Required work: Render the records as a numbered list with one line per item, skipping blank lines. Leave out the pictures.

Source records:

--- start ---

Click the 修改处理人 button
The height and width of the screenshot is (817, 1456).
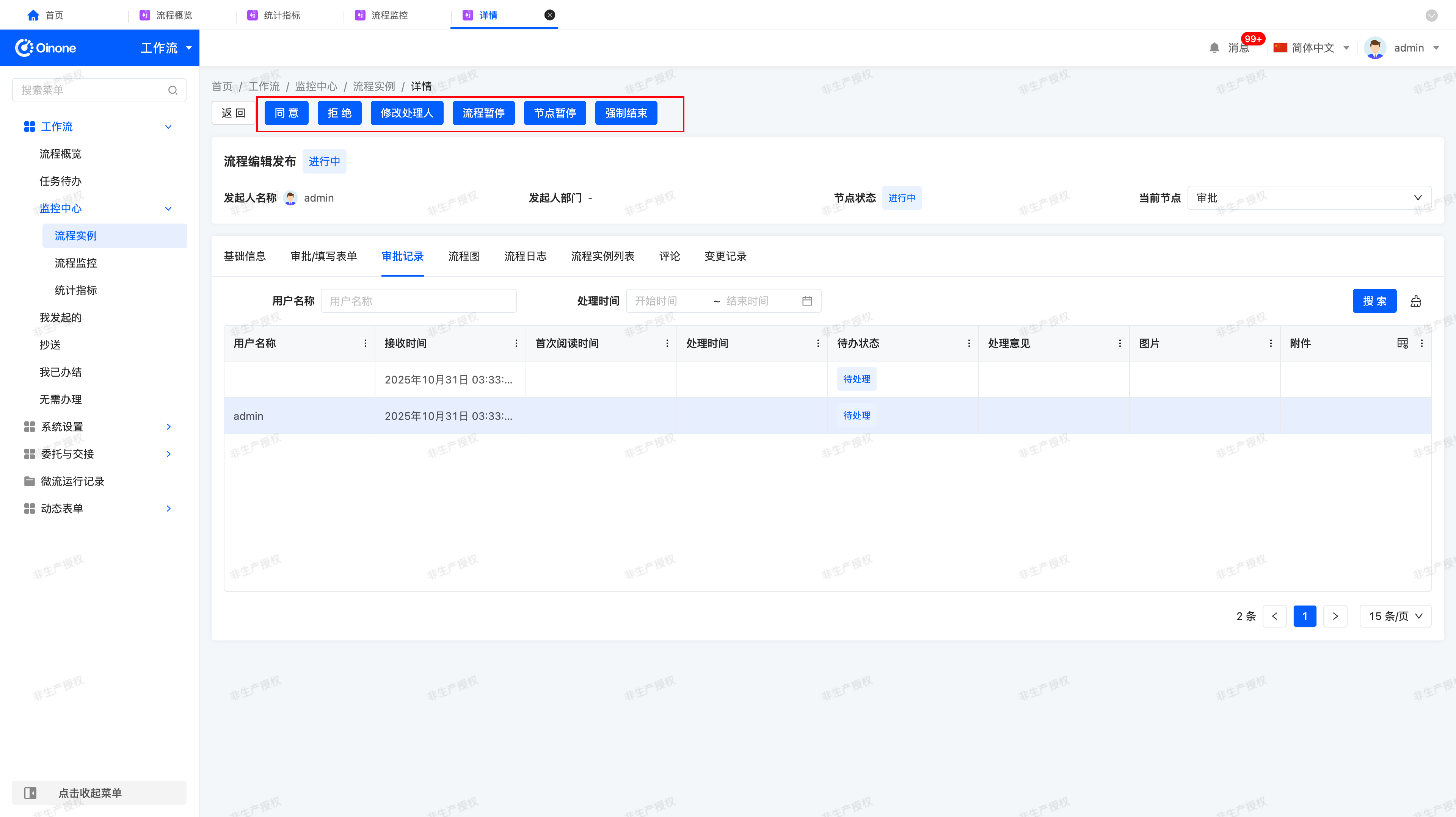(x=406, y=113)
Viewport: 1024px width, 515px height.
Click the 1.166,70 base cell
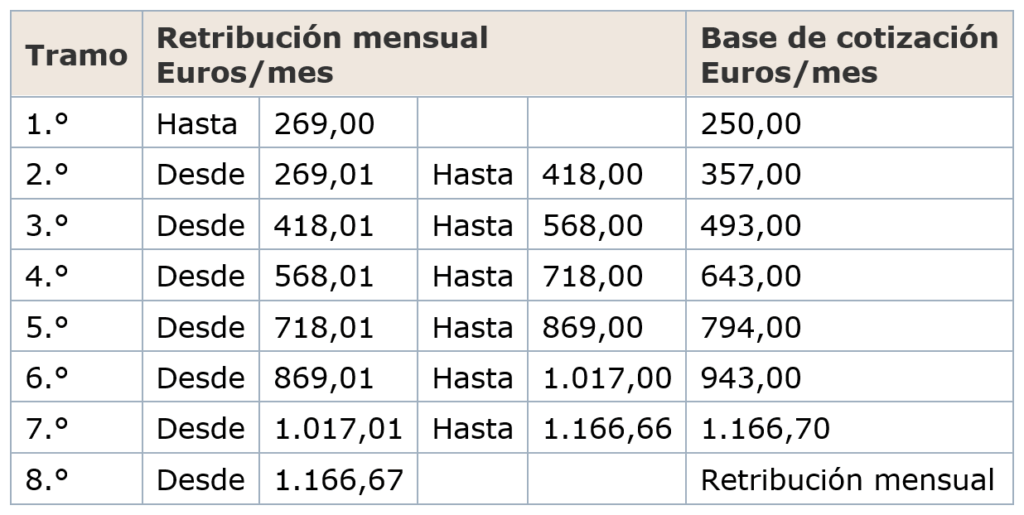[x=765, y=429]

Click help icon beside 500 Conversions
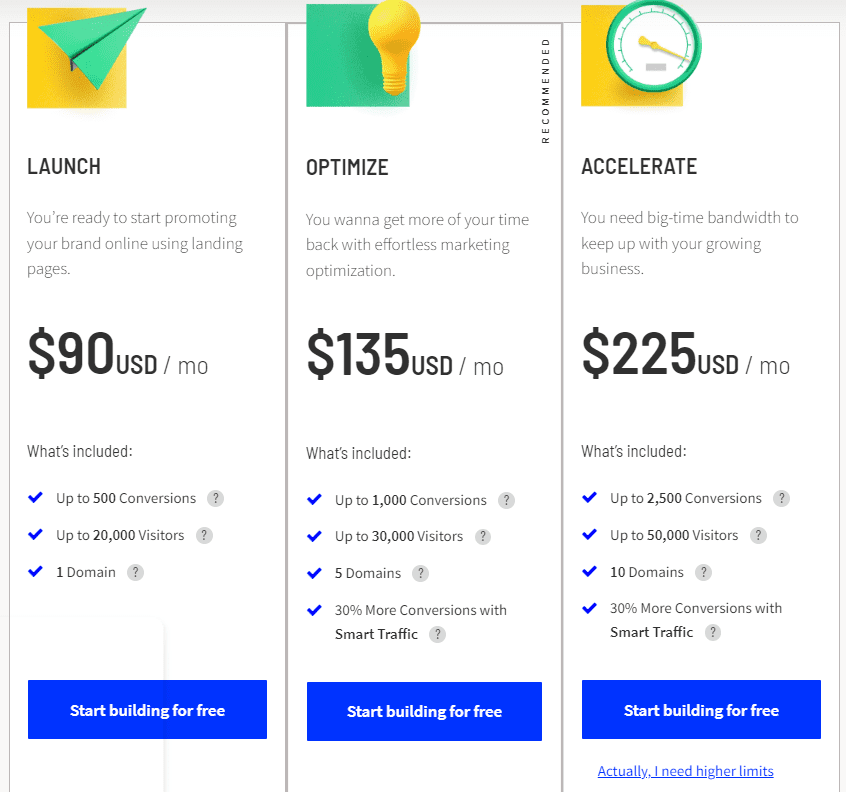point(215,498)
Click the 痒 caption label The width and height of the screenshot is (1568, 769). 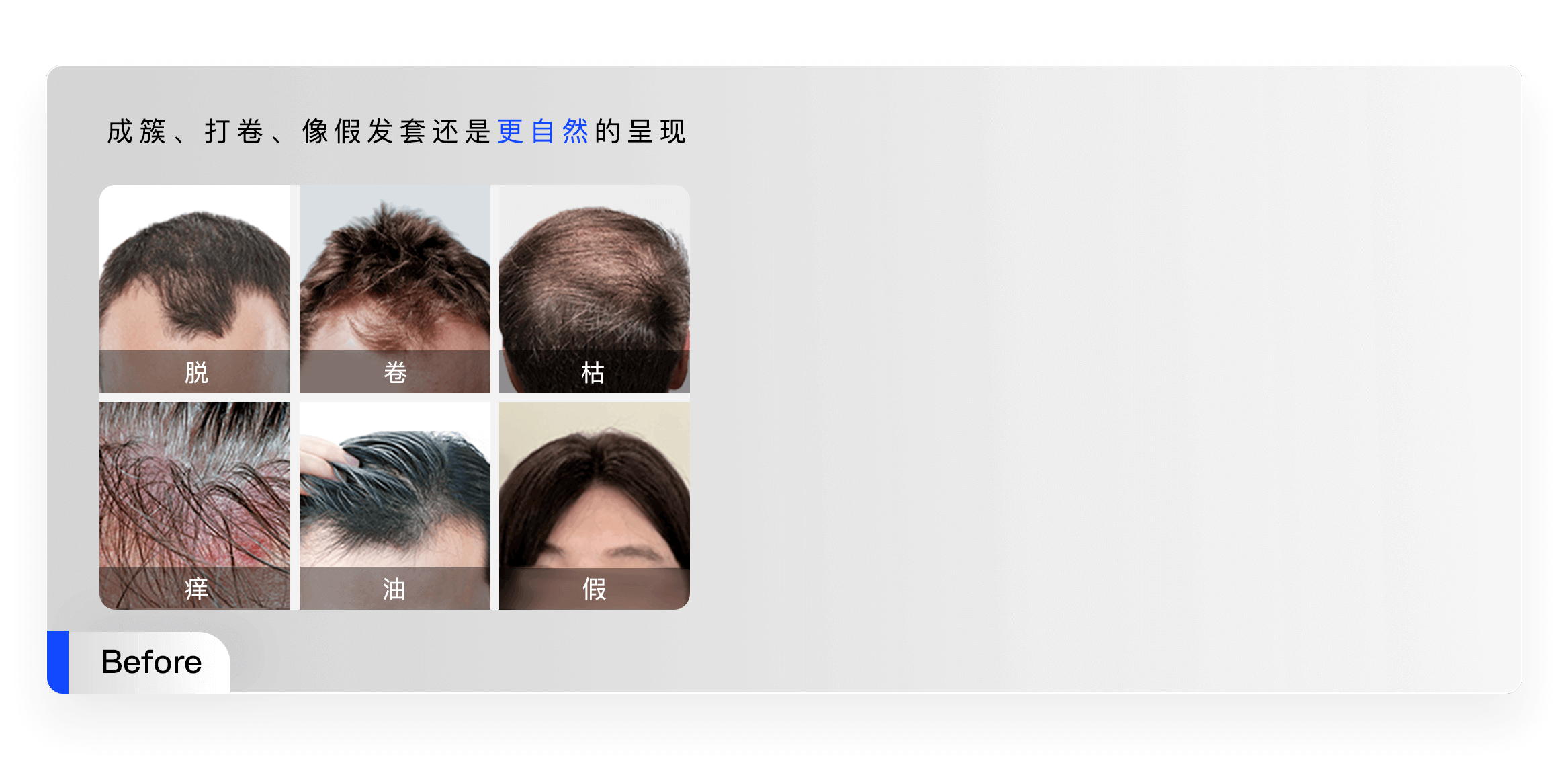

--- end ---

Correct result:
1. Click the 修改处理人 button
2. The height and width of the screenshot is (817, 1456).
3. (x=406, y=113)
4. Viewport: 1024px width, 515px height.
5. Click the 1.166,70 base cell
6. [x=765, y=429]
7. Click help icon beside 500 Conversions
8. point(215,498)
9. Click the 痒 caption label The width and height of the screenshot is (1568, 769). 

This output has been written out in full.